On March 2, 2022, pursuant to the Merger Agreement, First Merger Sub merged with and into Legacy Rigetti, the separate corporate existence of First Merger Sub ceasing and Legacy Rigetti being the surviving corporation (the “Surviving Corporation” and, such merger, the “First Merger”) and (ii) immediately following the First Merger, the Surviving Corporation merged with and into the Second Merger Sub, with the separate corporate existence of the Surviving Corporation ceasing and the Second Merger Sub being the surviving entity and changing its name to “Rigetti Intermediate LLC”.

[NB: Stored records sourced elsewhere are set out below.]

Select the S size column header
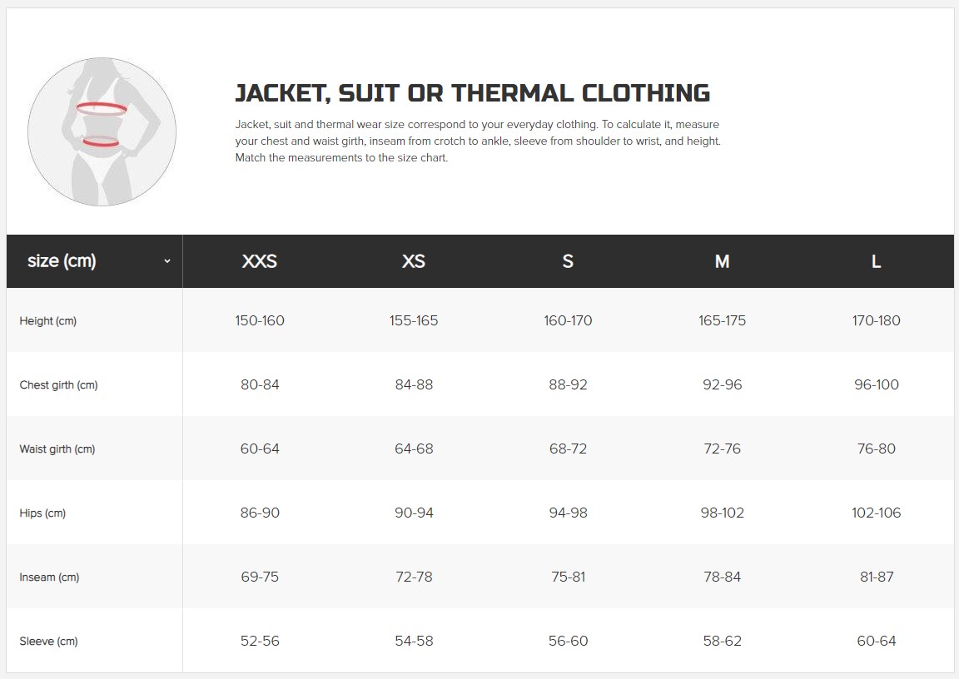959x679 pixels. pos(568,261)
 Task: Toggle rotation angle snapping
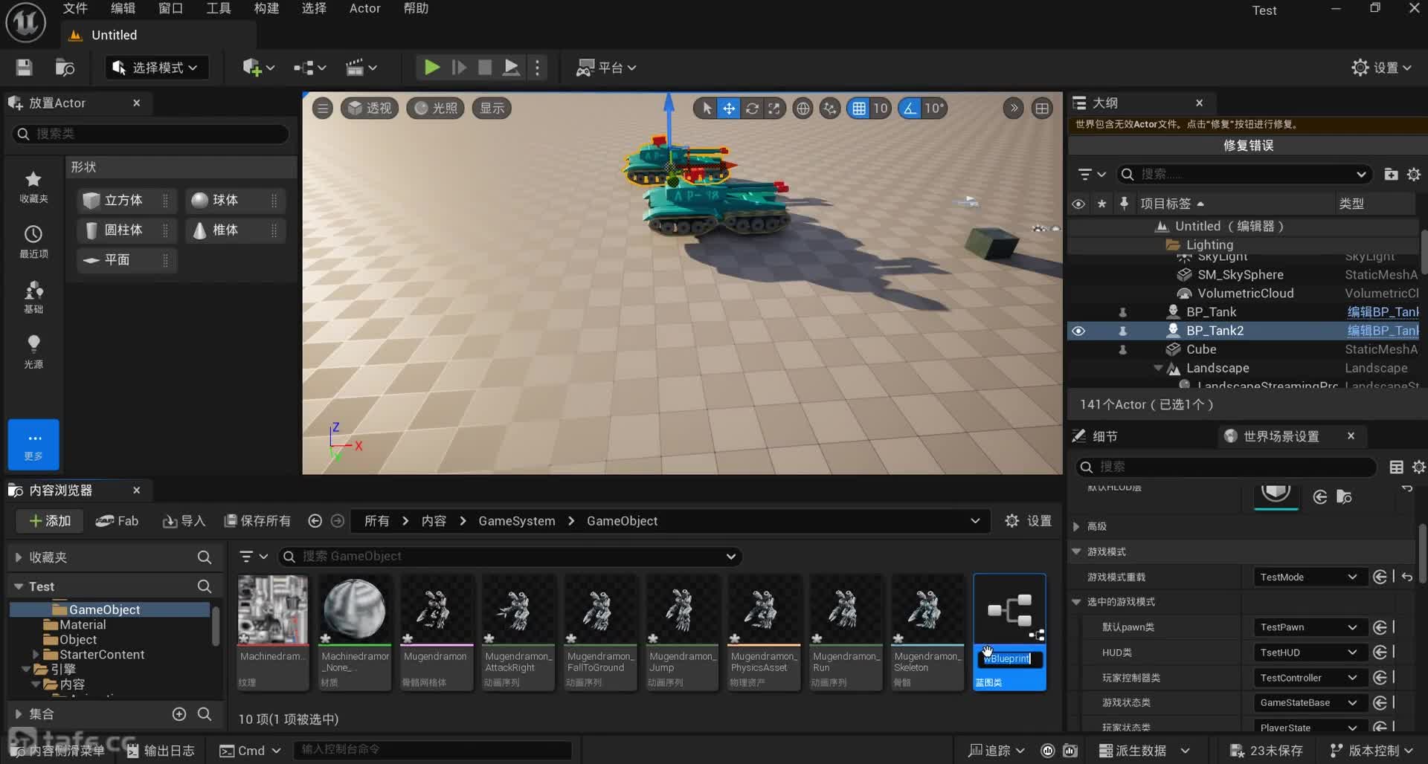(x=910, y=109)
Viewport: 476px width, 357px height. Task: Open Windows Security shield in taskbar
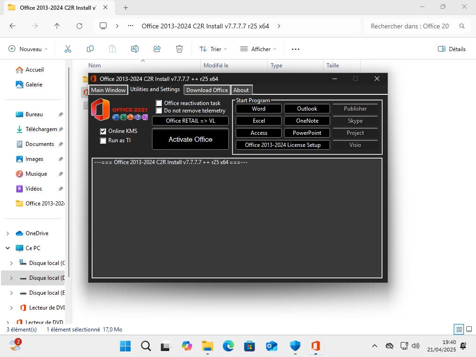(x=295, y=346)
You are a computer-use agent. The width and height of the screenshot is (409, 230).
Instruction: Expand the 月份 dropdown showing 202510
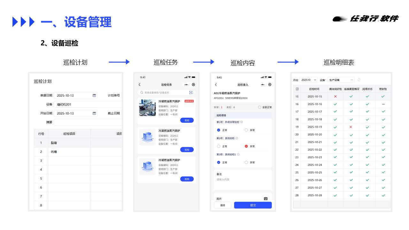point(309,80)
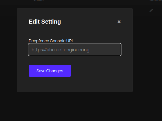Image resolution: width=162 pixels, height=121 pixels.
Task: Place cursor at end of URL input box
Action: [x=118, y=50]
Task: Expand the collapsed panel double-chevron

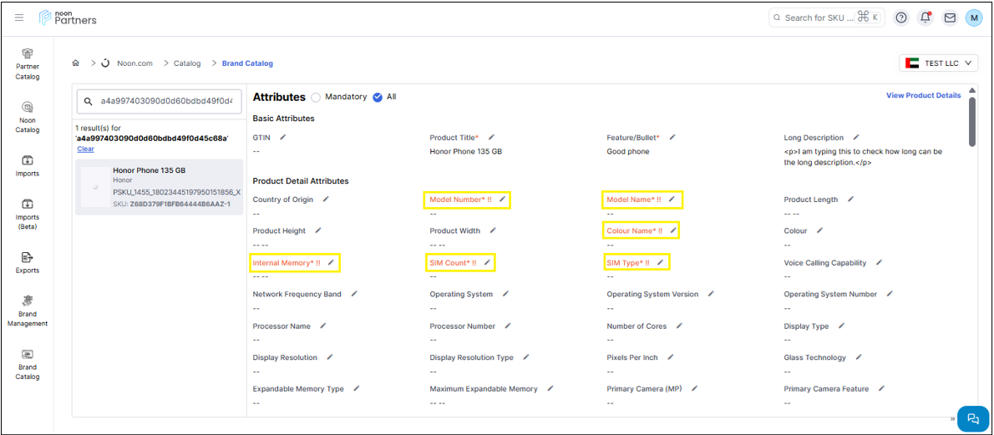Action: (952, 418)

Our principal executive offices are located at 775 Heinz Avenue, Berkeley, CA 94710 and our telephone number is (510) 210-5550.
Available Information
Our corporate website address is www.rigetti.com. We make available on our website, free of charge, our Annual Reports on Form 10-K, our Quarterly Reports on Form 10-Q and our Current Reports on Form 8-K and any amendments to those reports filed or furnished pursuant to Section 13(a) or 15(d) of the Exchange Act, as soon as reasonably practicable after we electronically file such material with, or furnish it to, the Securities and Exchange Commission (the “SEC”). The SEC maintains a website that contains reports, proxy and information statements and other information regarding our filings at www.sec.gov. We use our corporate website as a channel of distribution of material company information. For example, financial and other material information regarding our company is routinely posted on and accessible on our website. Accordingly, investors should monitor this channel, in addition to following our press releases, SEC filings and public conference calls and webcasts. The information found on our website is not incorporated by reference into this Annual Report on Form 10-K or any other report we file with or furnish to the SEC.